We’ll give one cheer for Hank Paulson’s remarks on the implementation of his $250 billion preferred stock purchase program. He promised that the capital injections will be announced within 48 hours after they are approved. Transparency is great.
But he is still insisting that there is no reason to believe taxpayers might lose money on the deal. We’ll grant that its entirely plausible that the preferred stock will pay out. But it won’t payout to taxpayers, who will never get a dime of the dividends. That money is going to the government, where it will be spent by bureaucrats and politicians.
Worse, there’s no guarantee that even those banks that receive capital injections will survive. They’ve already burned through tens of billions in new capital. They can easily burn through billions more. The bond markets still aren’t treating these institutions as invulnerable. It’s all too possible that we could throw good money after bad, and watch it all go down the drain once more.
What’s more, Paulson keeps pretending the nine banks that took the capital infusions last week did so voluntarily. Sure, some of them did (cough*Morgan Stanley*cough). But others, such as Wells Fargo, had to be coaxed if not coerced into taking the money.
Here’s the text of Paulson’s speech.
Good morning. As you know, over the last few weeks we have worked aggressively to implement the authorities provided by Congress in the financial rescue package enacted earlier this month. This morning, I will provide a short update on the capital purchase program that is a key component of that package.
As we have designed the program, Treasury will make $250 billion in capital available to U.S. financial institutions in the form of preferred stock. Institutions that sell shares to the government will accept restrictions on executive compensation, including a clawback provision and a ban on golden parachutes during the period that Treasury holds equity issued through this program. This is an investment, not an expenditure, and there is no reason to expect this program will cost taxpayers anything. They will not only own shares that should be paid back with a reasonable return, but also will receive warrants for common shares in participating institutions. We expect all participating banks to continue to strengthen their efforts to help struggling homeowners who can afford their homes avoid foreclosure. Foreclosures not only hurt the families who lose their homes, they hurt neighborhoods, communities and our economy as a whole.
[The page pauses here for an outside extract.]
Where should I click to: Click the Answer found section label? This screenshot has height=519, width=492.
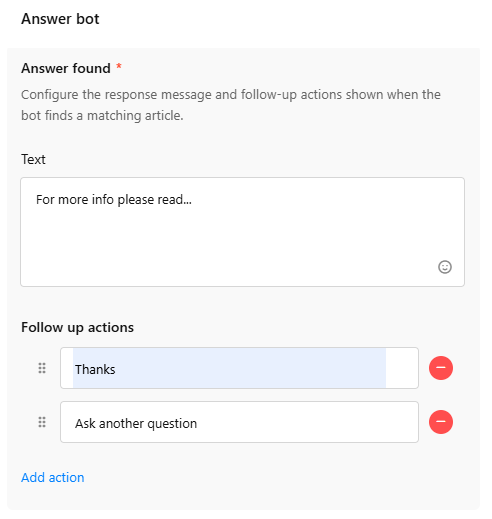pyautogui.click(x=66, y=68)
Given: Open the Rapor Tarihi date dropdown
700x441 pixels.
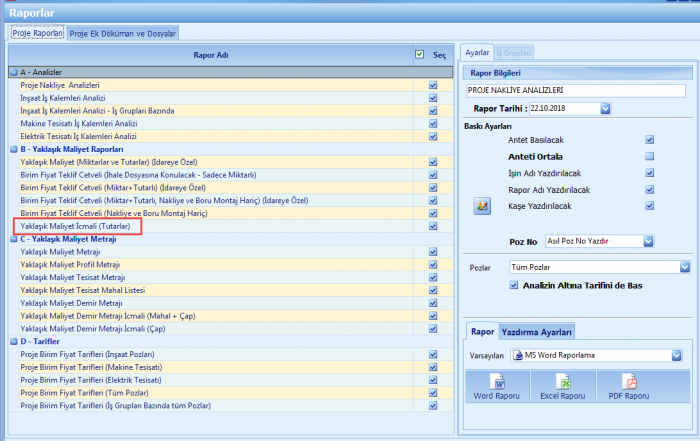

While many banks have suffered significant losses during this period of market turmoil, many others have plenty of capital to get through this period, but are not positioned to lend as widely as is necessary to support our economy. This program is designed to attract broad participation by healthy institutions and to do so in a way that attracts private capital to them as well. Our purpose is to increase confidence in our banks and increase the confidence of our banks, so that they will deploy, not hoard, their capital. And we expect them to do so, as increased confidence will lead to increased lending. This increased lending will benefit the U.S. economy and the American people.
In addition to the nine banks who announced their participation last week, we have received indications of interest from a broad group of banks of all sizes. Today we are laying out a streamlined, systematic process for all banks wishing to access this program.
First, we have worked with financial regulators to finalise the application process. There is now a single application form that qualified and interested publicly-held financial institutions will use to submit to their primary regulator – the Federal Reserve, the FDIC, the OCC or the OTS. These regulators will post this application form on their websites before the end of the day.
The terms for this program are the same for all institutions that apply before the capital purchase program deadline of November 14, 2008. Sufficient capital has been allocated so that all qualifying banks can participate. Let me be clear that this program is not being implemented on a first-come-first-served basis.
Second, to apply for the capital program, banks should review the program information on the Treasury website and then consult with their primary federal regulator. After this consultation, institutions should submit an application to that same primary federal regulator. Treasury has worked with the regulators to establish streamlined evaluations; this means that all regulators will use a standardized process to review all applications to ensure consistency.
Third, once a regulator has reviewed an application, it will send the application along with its recommendation to the Office of Financial Stability at the Treasury Department.
Once Treasury receives the application with the regulator’s recommendation, we will review it and decide whether or not to make the capital purchase. Treasury welcomes the expertise of the financial regulators, and will give considerable weight to their recommendations.
Finally, all transactions will be publicly announced within 48 hours of execution. We will not, however, announce any applications that are withdrawn or denied.
This efficient process – with standardized forms and standardized review – will encourage banks and thrifts of all sizes to participate in the program. By so doing, they will increase their capital base so that they can provide the lending necessary to support the U.S. economy as we work through this difficult period. Thank you.